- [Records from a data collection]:
================
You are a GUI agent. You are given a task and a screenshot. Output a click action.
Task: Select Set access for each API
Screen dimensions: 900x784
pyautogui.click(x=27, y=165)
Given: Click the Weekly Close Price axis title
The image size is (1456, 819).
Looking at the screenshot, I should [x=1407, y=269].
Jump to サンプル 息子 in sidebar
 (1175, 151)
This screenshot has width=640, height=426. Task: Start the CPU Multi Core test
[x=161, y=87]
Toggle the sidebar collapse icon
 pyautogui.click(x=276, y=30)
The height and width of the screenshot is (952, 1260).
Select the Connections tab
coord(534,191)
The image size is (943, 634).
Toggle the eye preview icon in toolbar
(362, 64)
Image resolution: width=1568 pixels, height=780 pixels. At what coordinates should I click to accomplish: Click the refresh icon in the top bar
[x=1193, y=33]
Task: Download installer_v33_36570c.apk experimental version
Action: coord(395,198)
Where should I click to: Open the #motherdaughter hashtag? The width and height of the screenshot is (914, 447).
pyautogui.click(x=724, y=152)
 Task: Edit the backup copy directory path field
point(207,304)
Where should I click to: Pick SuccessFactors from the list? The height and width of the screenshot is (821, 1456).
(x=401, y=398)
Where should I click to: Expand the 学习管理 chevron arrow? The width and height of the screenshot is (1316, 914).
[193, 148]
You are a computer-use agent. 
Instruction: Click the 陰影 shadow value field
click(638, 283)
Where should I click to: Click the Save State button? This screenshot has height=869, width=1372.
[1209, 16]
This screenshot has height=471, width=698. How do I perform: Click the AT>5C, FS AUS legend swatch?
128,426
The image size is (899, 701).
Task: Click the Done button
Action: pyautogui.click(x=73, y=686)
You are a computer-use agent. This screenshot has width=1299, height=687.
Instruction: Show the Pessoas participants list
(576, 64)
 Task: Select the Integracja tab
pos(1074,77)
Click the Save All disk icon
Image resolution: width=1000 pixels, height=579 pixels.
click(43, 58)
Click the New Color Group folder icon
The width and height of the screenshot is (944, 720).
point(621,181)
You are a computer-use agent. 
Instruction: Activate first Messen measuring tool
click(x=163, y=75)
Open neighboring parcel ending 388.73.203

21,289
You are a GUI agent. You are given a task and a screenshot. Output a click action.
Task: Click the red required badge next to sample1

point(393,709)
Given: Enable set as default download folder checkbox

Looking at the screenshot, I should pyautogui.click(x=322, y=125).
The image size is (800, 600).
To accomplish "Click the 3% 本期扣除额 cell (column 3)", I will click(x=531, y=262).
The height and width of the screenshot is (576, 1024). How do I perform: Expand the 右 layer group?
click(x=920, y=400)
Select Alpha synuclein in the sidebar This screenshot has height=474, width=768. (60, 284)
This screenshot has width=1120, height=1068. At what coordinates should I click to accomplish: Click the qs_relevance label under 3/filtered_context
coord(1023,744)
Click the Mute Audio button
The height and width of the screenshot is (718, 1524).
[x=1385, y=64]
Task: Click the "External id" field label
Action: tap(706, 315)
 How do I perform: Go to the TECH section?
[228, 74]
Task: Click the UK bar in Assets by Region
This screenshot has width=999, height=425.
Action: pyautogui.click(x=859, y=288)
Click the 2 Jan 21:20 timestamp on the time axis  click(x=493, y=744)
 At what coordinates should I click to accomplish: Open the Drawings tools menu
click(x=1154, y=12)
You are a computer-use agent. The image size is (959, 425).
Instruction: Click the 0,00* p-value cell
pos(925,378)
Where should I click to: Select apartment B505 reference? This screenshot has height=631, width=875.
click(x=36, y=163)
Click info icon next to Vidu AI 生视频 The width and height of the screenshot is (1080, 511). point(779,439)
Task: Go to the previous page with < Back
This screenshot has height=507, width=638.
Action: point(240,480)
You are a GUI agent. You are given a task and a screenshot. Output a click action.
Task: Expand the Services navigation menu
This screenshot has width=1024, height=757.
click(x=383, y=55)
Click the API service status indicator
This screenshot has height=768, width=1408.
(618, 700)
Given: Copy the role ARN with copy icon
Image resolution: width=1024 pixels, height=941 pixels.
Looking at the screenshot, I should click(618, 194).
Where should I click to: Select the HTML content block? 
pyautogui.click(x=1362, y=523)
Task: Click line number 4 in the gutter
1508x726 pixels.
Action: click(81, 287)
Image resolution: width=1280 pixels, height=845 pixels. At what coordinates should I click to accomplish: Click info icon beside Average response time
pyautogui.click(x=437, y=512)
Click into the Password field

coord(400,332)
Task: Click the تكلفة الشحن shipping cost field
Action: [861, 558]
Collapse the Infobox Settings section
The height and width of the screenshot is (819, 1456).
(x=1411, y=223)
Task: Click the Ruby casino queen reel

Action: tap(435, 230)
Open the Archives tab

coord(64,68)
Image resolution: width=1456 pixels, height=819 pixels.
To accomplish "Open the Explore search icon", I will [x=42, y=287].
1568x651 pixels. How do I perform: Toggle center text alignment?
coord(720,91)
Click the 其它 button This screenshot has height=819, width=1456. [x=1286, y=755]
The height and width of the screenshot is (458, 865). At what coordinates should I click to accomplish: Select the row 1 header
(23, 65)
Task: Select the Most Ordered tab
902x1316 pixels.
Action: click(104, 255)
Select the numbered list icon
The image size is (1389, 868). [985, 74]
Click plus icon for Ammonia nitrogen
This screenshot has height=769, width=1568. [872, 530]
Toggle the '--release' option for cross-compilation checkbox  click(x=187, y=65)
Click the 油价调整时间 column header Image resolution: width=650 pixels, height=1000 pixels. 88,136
================
- [INSTRUCTION]: Filter the lines above, copying out each one that contains the string "axis".

- [IN RESPONSE]:
Given: Click the Weekly Close Price axis title
Click the 2 Jan 21:20 timestamp on the time axis  click(x=493, y=744)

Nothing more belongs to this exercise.